Listed entries:
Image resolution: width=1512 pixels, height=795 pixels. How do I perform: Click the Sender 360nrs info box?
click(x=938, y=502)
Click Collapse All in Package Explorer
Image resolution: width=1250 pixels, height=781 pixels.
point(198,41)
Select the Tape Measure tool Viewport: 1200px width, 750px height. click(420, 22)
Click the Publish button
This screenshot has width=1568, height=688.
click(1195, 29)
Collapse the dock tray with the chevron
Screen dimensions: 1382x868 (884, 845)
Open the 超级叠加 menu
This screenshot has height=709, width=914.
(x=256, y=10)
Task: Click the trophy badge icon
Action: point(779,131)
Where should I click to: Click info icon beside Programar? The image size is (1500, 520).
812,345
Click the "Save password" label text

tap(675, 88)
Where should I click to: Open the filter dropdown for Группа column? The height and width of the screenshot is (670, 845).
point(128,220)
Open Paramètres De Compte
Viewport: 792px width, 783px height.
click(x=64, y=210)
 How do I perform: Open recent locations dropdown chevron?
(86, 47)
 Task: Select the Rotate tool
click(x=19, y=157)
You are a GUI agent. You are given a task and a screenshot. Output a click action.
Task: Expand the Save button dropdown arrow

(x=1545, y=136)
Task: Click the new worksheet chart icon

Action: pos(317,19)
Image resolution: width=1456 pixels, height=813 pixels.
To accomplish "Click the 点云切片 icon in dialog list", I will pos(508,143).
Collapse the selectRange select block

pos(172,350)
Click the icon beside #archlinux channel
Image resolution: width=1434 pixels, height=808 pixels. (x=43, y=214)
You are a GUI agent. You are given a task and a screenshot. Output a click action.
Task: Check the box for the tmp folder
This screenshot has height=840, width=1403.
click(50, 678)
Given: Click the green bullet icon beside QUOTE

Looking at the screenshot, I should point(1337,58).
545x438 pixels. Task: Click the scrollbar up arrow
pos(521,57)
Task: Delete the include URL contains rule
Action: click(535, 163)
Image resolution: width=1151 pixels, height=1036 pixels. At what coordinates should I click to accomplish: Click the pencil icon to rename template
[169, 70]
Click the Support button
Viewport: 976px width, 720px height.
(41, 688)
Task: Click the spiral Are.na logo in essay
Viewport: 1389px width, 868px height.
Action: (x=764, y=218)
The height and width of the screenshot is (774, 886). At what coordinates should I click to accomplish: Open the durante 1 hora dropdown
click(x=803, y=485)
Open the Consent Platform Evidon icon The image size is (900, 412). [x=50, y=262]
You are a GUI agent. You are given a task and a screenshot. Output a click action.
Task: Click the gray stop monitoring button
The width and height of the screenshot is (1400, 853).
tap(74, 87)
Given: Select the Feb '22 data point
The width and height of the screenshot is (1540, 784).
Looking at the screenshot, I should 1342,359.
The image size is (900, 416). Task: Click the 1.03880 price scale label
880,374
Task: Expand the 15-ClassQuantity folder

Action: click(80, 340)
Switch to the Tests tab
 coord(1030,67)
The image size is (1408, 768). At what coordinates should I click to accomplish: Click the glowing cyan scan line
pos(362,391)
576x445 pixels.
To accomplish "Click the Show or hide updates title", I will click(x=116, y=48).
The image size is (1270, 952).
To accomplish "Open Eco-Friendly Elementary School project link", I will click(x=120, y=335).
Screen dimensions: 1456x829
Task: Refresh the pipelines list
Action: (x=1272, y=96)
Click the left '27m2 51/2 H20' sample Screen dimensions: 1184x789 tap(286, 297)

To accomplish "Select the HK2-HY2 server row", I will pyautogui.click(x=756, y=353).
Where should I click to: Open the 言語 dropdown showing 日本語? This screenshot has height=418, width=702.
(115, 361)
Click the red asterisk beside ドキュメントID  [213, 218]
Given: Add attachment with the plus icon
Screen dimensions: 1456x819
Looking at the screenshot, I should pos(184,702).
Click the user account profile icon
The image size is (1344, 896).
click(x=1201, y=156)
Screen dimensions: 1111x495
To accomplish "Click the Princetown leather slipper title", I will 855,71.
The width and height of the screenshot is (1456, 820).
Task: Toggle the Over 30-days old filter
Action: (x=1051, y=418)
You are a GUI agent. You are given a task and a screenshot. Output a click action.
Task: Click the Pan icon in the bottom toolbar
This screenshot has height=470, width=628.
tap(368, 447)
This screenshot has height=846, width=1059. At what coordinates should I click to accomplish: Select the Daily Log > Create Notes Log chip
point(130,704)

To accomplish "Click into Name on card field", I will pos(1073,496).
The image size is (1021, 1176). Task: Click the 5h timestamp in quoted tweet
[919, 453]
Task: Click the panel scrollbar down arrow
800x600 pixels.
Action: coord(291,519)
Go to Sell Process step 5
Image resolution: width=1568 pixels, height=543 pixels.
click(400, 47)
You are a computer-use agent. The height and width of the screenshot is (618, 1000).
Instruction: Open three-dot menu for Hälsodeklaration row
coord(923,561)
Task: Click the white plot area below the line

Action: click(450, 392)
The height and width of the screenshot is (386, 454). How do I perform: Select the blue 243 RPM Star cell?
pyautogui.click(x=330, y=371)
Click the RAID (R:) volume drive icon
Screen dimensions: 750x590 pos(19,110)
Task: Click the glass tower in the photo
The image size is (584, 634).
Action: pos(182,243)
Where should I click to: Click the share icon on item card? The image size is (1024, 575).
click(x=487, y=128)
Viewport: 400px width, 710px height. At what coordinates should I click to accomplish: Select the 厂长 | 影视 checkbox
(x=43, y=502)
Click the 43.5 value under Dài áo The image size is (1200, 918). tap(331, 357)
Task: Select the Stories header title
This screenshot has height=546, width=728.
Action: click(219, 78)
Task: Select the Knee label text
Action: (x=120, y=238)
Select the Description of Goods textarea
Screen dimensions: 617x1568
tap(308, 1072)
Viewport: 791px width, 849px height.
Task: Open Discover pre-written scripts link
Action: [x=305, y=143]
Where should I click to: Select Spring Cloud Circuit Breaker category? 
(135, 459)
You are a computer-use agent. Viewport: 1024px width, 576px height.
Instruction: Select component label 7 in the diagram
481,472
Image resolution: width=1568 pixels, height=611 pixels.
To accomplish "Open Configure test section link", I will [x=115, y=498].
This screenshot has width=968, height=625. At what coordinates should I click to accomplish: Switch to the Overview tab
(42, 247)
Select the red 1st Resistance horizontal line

Problem description:
Reproduce all of the records above line for line, without altering a single character.

Reply:
Image resolution: width=1512 pixels, height=795 pixels. How do I perform: Click the Sender 360nrs info box?
click(x=938, y=502)
Click Collapse All in Package Explorer
Image resolution: width=1250 pixels, height=781 pixels.
point(198,41)
Select the Tape Measure tool Viewport: 1200px width, 750px height. click(420, 22)
Click the Publish button
This screenshot has width=1568, height=688.
click(1195, 29)
Collapse the dock tray with the chevron
Screen dimensions: 1382x868 (884, 845)
Open the 超级叠加 menu
This screenshot has height=709, width=914.
(x=256, y=10)
Task: Click the trophy badge icon
Action: point(779,131)
Where should I click to: Click info icon beside Programar? The image size is (1500, 520).
812,345
Click the "Save password" label text

tap(675, 88)
Where should I click to: Open the filter dropdown for Группа column? The height and width of the screenshot is (670, 845).
point(128,220)
Open Paramètres De Compte
Viewport: 792px width, 783px height.
click(x=64, y=210)
 How do I perform: Open recent locations dropdown chevron?
(86, 47)
 Task: Select the Rotate tool
click(x=19, y=157)
You are a GUI agent. You are given a task and a screenshot. Output a click action.
Task: Expand the Save button dropdown arrow

(x=1545, y=136)
Task: Click the new worksheet chart icon

Action: pos(317,19)
Image resolution: width=1456 pixels, height=813 pixels.
To accomplish "Click the 点云切片 icon in dialog list", I will pos(508,143).
Collapse the selectRange select block

pos(172,350)
Click the icon beside #archlinux channel
Image resolution: width=1434 pixels, height=808 pixels. (x=43, y=214)
You are a GUI agent. You are given a task and a screenshot. Output a click action.
Task: Check the box for the tmp folder
This screenshot has height=840, width=1403.
click(50, 678)
Given: Click the green bullet icon beside QUOTE

Looking at the screenshot, I should point(1337,58).
545x438 pixels. Task: Click the scrollbar up arrow
pos(521,57)
Task: Delete the include URL contains rule
Action: click(535, 163)
Image resolution: width=1151 pixels, height=1036 pixels. At what coordinates should I click to accomplish: Click the pencil icon to rename template
[169, 70]
Click the Support button
Viewport: 976px width, 720px height.
(41, 688)
Task: Click the spiral Are.na logo in essay
Viewport: 1389px width, 868px height.
Action: (x=764, y=218)
The height and width of the screenshot is (774, 886). At what coordinates should I click to accomplish: Open the durante 1 hora dropdown
click(x=803, y=485)
Open the Consent Platform Evidon icon The image size is (900, 412). [x=50, y=262]
You are a GUI agent. You are given a task and a screenshot. Output a click action.
Task: Click the gray stop monitoring button
The width and height of the screenshot is (1400, 853).
tap(74, 87)
Given: Select the Feb '22 data point
The width and height of the screenshot is (1540, 784).
Looking at the screenshot, I should 1342,359.
The image size is (900, 416). Task: Click the 1.03880 price scale label
880,374
Task: Expand the 15-ClassQuantity folder

Action: click(80, 340)
Switch to the Tests tab
 coord(1030,67)
The image size is (1408, 768). At what coordinates should I click to accomplish: Click the glowing cyan scan line
pos(362,391)
576x445 pixels.
To accomplish "Click the Show or hide updates title", I will click(x=116, y=48).
The image size is (1270, 952).
To accomplish "Open Eco-Friendly Elementary School project link", I will click(x=120, y=335).
Screen dimensions: 1456x829
Task: Refresh the pipelines list
Action: (x=1272, y=96)
Click the left '27m2 51/2 H20' sample Screen dimensions: 1184x789 tap(286, 297)

To accomplish "Select the HK2-HY2 server row", I will pyautogui.click(x=756, y=353).
Where should I click to: Open the 言語 dropdown showing 日本語? This screenshot has height=418, width=702.
(115, 361)
Click the red asterisk beside ドキュメントID  [213, 218]
Given: Add attachment with the plus icon
Screen dimensions: 1456x819
Looking at the screenshot, I should pos(184,702).
Click the user account profile icon
The image size is (1344, 896).
click(x=1201, y=156)
Screen dimensions: 1111x495
To accomplish "Click the Princetown leather slipper title", I will 855,71.
The width and height of the screenshot is (1456, 820).
Task: Toggle the Over 30-days old filter
Action: (x=1051, y=418)
You are a GUI agent. You are given a task and a screenshot. Output a click action.
Task: Click the Pan icon in the bottom toolbar
This screenshot has height=470, width=628.
tap(368, 447)
This screenshot has height=846, width=1059. At what coordinates should I click to accomplish: Select the Daily Log > Create Notes Log chip
point(130,704)

To accomplish "Click into Name on card field", I will pos(1073,496).
The image size is (1021, 1176). Task: Click the 5h timestamp in quoted tweet
[919, 453]
Task: Click the panel scrollbar down arrow
800x600 pixels.
Action: coord(291,519)
Go to Sell Process step 5
Image resolution: width=1568 pixels, height=543 pixels.
click(400, 47)
You are a computer-use agent. The height and width of the screenshot is (618, 1000).
Instruction: Open three-dot menu for Hälsodeklaration row
coord(923,561)
Task: Click the white plot area below the line

Action: click(450, 392)
The height and width of the screenshot is (386, 454). How do I perform: Select the blue 243 RPM Star cell?
pyautogui.click(x=330, y=371)
Click the RAID (R:) volume drive icon
Screen dimensions: 750x590 pos(19,110)
Task: Click the glass tower in the photo
The image size is (584, 634).
Action: pos(182,243)
Where should I click to: Click the share icon on item card? The image size is (1024, 575).
click(x=487, y=128)
Viewport: 400px width, 710px height. At what coordinates should I click to accomplish: Select the 厂长 | 影视 checkbox
(x=43, y=502)
Click the 43.5 value under Dài áo The image size is (1200, 918). tap(331, 357)
Task: Select the Stories header title
This screenshot has height=546, width=728.
Action: click(219, 78)
Task: Select the Knee label text
Action: (x=120, y=238)
Select the Description of Goods textarea
Screen dimensions: 617x1568
tap(308, 1072)
Viewport: 791px width, 849px height.
Task: Open Discover pre-written scripts link
Action: [x=305, y=143]
Where should I click to: Select Spring Cloud Circuit Breaker category? 
(135, 459)
You are a computer-use agent. Viewport: 1024px width, 576px height.
Instruction: Select component label 7 in the diagram
481,472
Image resolution: width=1568 pixels, height=611 pixels.
To accomplish "Open Configure test section link", I will [x=115, y=498].
This screenshot has width=968, height=625. At what coordinates should I click to accomplish: Switch to the Overview tab
(42, 247)
Select the red 1st Resistance horizontal line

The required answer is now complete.